Mario Draghi’s soothing words
The European Central Bank is preparing a new rate cut and putting a lid on any talk of growth
The European Central Bank (ECB) is getting ready to reduce interest rates, which are already at a historic low of 0.50 percent, and is also preparing for several more quarters of bad economic news. ECB president Mario Draghi’s press conference following the meeting of the bank’s governing council on Thursday could not have been any more revealing: “The European Central Bank expects interest rates to remain at current or even lower levels for an extended period.” The markets made their own interpretation of that sentence, recouped the previous day’s losses and still gained some ground, and ultimately assumed that the ECB will not be ending its monetary stimulus in the present situation.
It is ironic that, this time at least, it was the ECB, that bulwark of orthodoxy, that had to calm investors’ collective nerves after hearing Fed chairman Ben Bernanke say that monetary facilities will ease up as the economy improves. It is obvious that Bernanke’s words did not justify such convulsions, and that the markets overreacted. The same excesses were on display on Wednesday, although this time the jarred nerves could be blamed on the trouble brewing in Portugal and Egypt.
Draghi’s address provided another satisfactory insight. The ECB has toned down its rhetoric, focusing less on concerns over inflation and more on growth and employment. This tendency will manifest itself in an upcoming rate cut (probably at the next bank meeting), and it may be enough to finally launch the mechanisms for financing SMEs. Since the ECB, out of prudence, does not express ideas that are contrary to Germany’s wishes, it must be assumed that its plans have at least been approved by Berlin.

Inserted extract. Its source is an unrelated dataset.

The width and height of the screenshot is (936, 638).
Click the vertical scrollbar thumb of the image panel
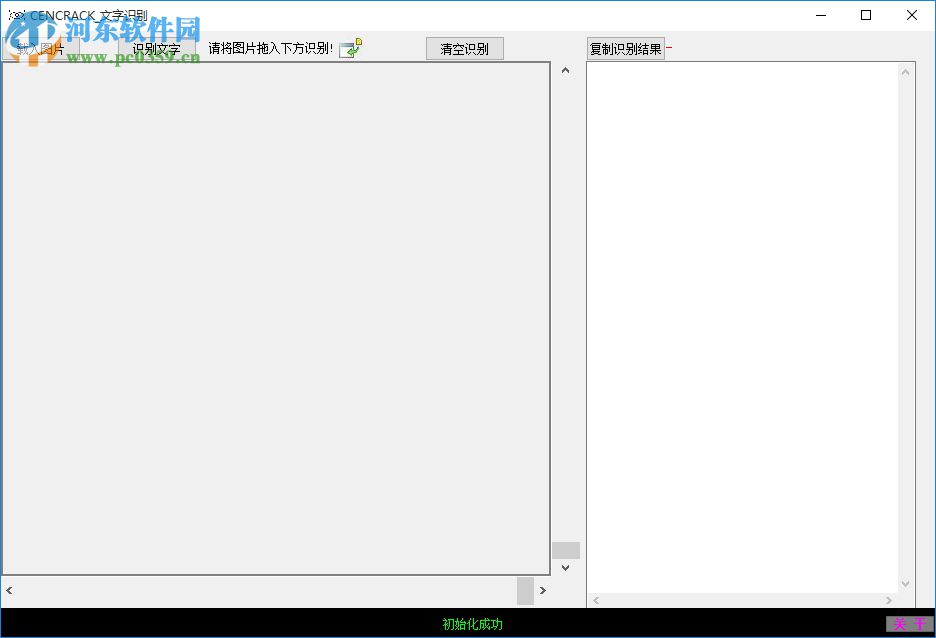pyautogui.click(x=565, y=550)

The ECB has toned down its rhetoric, focusing less on concerns over inflation and more on growth and employment
The message to governments, particularly the Spanish one, which is rubbing its hands in anticipation of being able to proclaim an economic recovery, is that “the road ahead is still a long one.” And this is so in part because European banks have not fully dealt with their solvency problems, which blocks up any flow of credit to SMEs. It is a good idea to wait until September or October, once the fog of tourism seasonality has lifted, to know what the real economic situation is.